═════ MATERIAL FOR THE TASK

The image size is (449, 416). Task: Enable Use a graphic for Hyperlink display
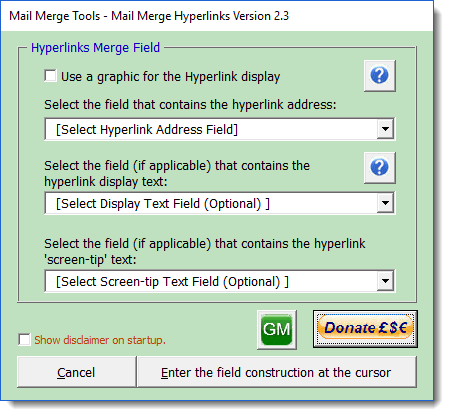click(x=51, y=76)
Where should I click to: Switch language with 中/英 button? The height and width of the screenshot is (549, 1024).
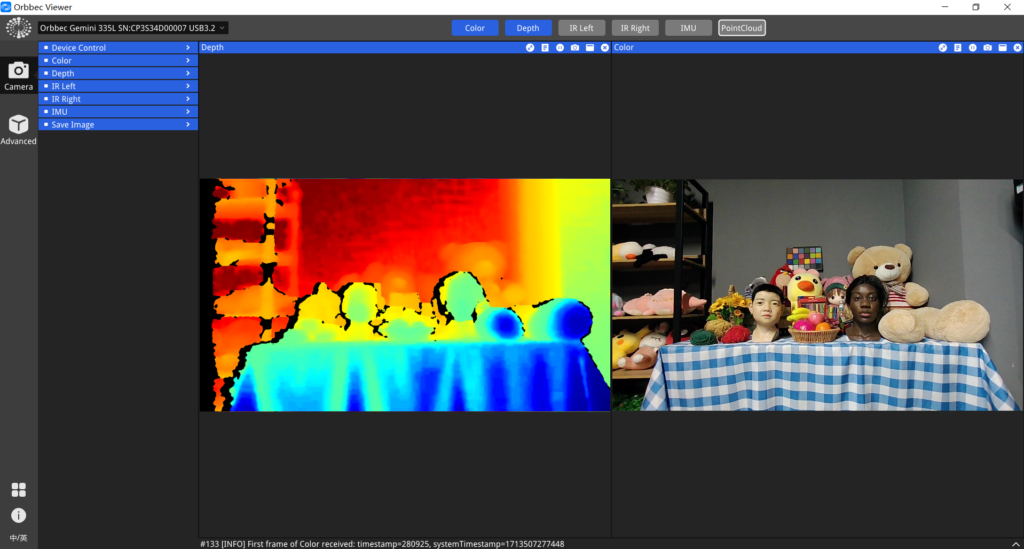click(x=18, y=538)
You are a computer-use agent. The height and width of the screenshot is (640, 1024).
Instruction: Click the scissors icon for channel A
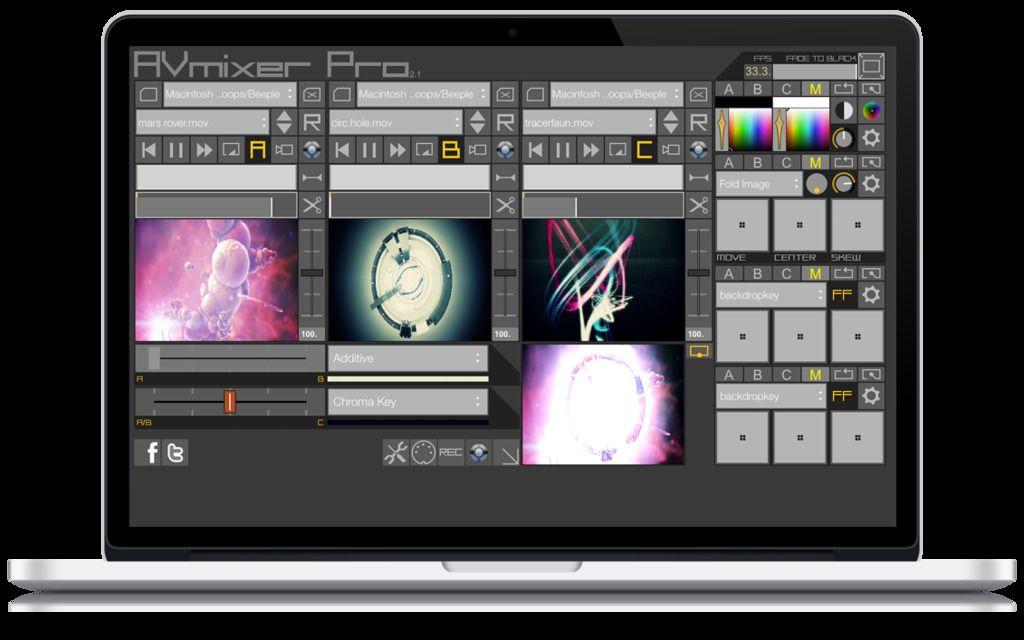pyautogui.click(x=312, y=206)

══════════

**PROBLEM**
Restate all of the material word for word, leaving every picture out.

**EXERCISE SOLUTION**
The image size is (449, 416). Task: Enable Use a graphic for Hyperlink display
click(x=51, y=76)
Where should I click to: Switch language with 中/英 button? The height and width of the screenshot is (549, 1024).
click(x=18, y=538)
You are a computer-use agent. The height and width of the screenshot is (640, 1024).
Instruction: Click the scissors icon for channel A
pyautogui.click(x=312, y=206)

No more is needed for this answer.